▶ **選択テキスト**

________

2014年のAIA(米国建築家協会)のBIMアワードで、優秀建築賞を受けたアナハイム地域交通インターモーダルセンターは、巨大なアーチで構成された透明感あふれる建物だ。全体が曲面で覆われたこの建物は、意匠設計や構造、エネルギーの解析、部材製作、そして施工まで、BIM(ビルディング・インフォメーション・モデリング)が全面的に導入され、現在、工事が進んでいる。

 米国・ロサンゼルス近郊のアナハイムには、ディズニーランドやメジャーリーグのエンゼルス・スタジアム、屋内競技場のホンダセンターといったスポーツ、レジャー施設があり、年間2000万人が訪れる。アナハイムを含むカリフォルニア州オレンジ郡全体の年間来訪者数は、4000万人を超える。

 建設中のアナハイム地域交通インターモーダルセンター(Anaheim Regional Transportation Intermodal Center。以下、ARTIC)は、高速道路や幹線道路と鉄道、バス、タクシー、そして歩行者用道路や自転車用道路といった10種類の交通手段を接続する一大交通拠点となる。

意匠性と環境配慮を両立、LEEDプラチナを目指す

 アナハイム地域交通インターモーダルセンターの約6万5000m2の敷地には、6313m2のセンター建物のほか、1082台収容の駐車場が併設される。総工費は約18億8000万円だ。

アナハイム地域交通インターモーダルセンターの完成予想図(資料:AIA TAP委員会)
アナハイム地域交通インターモーダルセンターの完成予想図(資料:AIA TAP委員会)

________

▶ **作業内容 A**
下の一覧のうち、「Given: Click the」を含む行から「click(x=612, y=107)」を含む行までを、両端の行も含めて一字一句変えずに再掲してもらえますか。

________

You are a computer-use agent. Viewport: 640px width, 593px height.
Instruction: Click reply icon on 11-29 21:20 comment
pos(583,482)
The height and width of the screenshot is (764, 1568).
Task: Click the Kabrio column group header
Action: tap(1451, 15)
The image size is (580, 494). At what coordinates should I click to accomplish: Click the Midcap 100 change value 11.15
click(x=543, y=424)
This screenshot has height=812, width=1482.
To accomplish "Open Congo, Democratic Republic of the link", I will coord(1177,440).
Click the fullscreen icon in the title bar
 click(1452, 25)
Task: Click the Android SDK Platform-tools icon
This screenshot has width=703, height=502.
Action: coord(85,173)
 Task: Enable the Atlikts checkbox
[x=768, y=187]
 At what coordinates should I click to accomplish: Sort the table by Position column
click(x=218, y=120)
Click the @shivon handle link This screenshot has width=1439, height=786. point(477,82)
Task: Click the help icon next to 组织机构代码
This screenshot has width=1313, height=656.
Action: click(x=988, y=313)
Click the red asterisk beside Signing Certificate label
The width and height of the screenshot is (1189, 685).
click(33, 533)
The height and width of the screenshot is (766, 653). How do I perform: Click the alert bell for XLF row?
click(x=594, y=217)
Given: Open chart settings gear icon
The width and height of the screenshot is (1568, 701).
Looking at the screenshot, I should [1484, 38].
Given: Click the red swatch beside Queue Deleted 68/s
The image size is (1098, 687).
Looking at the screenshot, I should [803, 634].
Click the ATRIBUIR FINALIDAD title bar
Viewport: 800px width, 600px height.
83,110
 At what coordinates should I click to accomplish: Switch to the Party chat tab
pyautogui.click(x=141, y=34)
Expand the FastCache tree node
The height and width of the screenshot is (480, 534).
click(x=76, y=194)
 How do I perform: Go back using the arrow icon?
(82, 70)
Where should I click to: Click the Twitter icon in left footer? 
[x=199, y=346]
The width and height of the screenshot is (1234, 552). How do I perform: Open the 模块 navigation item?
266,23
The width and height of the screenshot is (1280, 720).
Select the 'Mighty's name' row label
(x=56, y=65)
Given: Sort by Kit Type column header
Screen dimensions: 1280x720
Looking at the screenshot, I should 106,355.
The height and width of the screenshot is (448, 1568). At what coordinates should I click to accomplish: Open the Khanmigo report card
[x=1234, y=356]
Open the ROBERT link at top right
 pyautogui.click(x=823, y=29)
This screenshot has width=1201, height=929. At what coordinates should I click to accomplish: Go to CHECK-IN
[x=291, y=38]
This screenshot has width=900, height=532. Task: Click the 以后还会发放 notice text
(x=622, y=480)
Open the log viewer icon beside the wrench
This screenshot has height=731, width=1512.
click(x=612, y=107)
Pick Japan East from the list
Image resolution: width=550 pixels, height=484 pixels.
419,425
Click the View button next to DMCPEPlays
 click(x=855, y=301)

________

▶ **作業内容 B**
アナハイム地域交通インターモーダルセンターを紹介する記事を、最後の文のあとから書き続けてもらえますか。

▶ **出力結果 A**
Given: Click the red swatch beside Queue Deleted 68/s
The image size is (1098, 687).
Looking at the screenshot, I should [803, 634].
Click the ATRIBUIR FINALIDAD title bar
Viewport: 800px width, 600px height.
83,110
 At what coordinates should I click to accomplish: Switch to the Party chat tab
pyautogui.click(x=141, y=34)
Expand the FastCache tree node
The height and width of the screenshot is (480, 534).
click(x=76, y=194)
 How do I perform: Go back using the arrow icon?
(82, 70)
Where should I click to: Click the Twitter icon in left footer? 
[x=199, y=346]
The width and height of the screenshot is (1234, 552). How do I perform: Open the 模块 navigation item?
266,23
The width and height of the screenshot is (1280, 720).
Select the 'Mighty's name' row label
(x=56, y=65)
Given: Sort by Kit Type column header
Screen dimensions: 1280x720
Looking at the screenshot, I should 106,355.
The height and width of the screenshot is (448, 1568). At what coordinates should I click to accomplish: Open the Khanmigo report card
[x=1234, y=356]
Open the ROBERT link at top right
 pyautogui.click(x=823, y=29)
This screenshot has width=1201, height=929. At what coordinates should I click to accomplish: Go to CHECK-IN
[x=291, y=38]
This screenshot has width=900, height=532. Task: Click the 以后还会发放 notice text
(x=622, y=480)
Open the log viewer icon beside the wrench
This screenshot has height=731, width=1512.
click(x=612, y=107)

▶ **出力結果 B**
巨大なアーチ部材で覆われた内部の完成予想図(資料:AIA TAP委員会)
巨大なアーチ部材で覆われた内部の完成予想図(資料:AIA TAP委員会)

ARTIC全体のBIMモデル(資料:AIA TAP委員会)
ARTIC全体のBIMモデル(資料:AIA TAP委員会)

 回転体の一部を切り出すようにデザインされた外観を持つこの建物は、意匠設計はもちろん、各部材の詳細設計、そして施工までBIMの活用が不可欠だった。また、一枚ごとに微妙に形が違う外装材の製作にはCNC(コンピューター数値制御)加工機が使われた。

 そして換気や照明、エネルギー解析にもBIMモデルを元にしたシミュレーションを行い、米国のグリーンビルディング認証システム「LEED」の最高クラスである「プラチナ」の取得を目指している。各段階での様々なBIM活用を見てみよう。

受賞者を代表し、AIA2014でARTICのプロジェクトについて講演するビューロー・ハポールド(Buro Happold)社のカート・コムラウス(Kurt Komraus)氏(写真:家入龍太)
受賞者を代表し、AIA2014でARTICのプロジェクトについて講演するビューロー・ハポールド(Buro Happold)社のカート・コムラウス(Kurt Komraus)氏(写真:家入龍太)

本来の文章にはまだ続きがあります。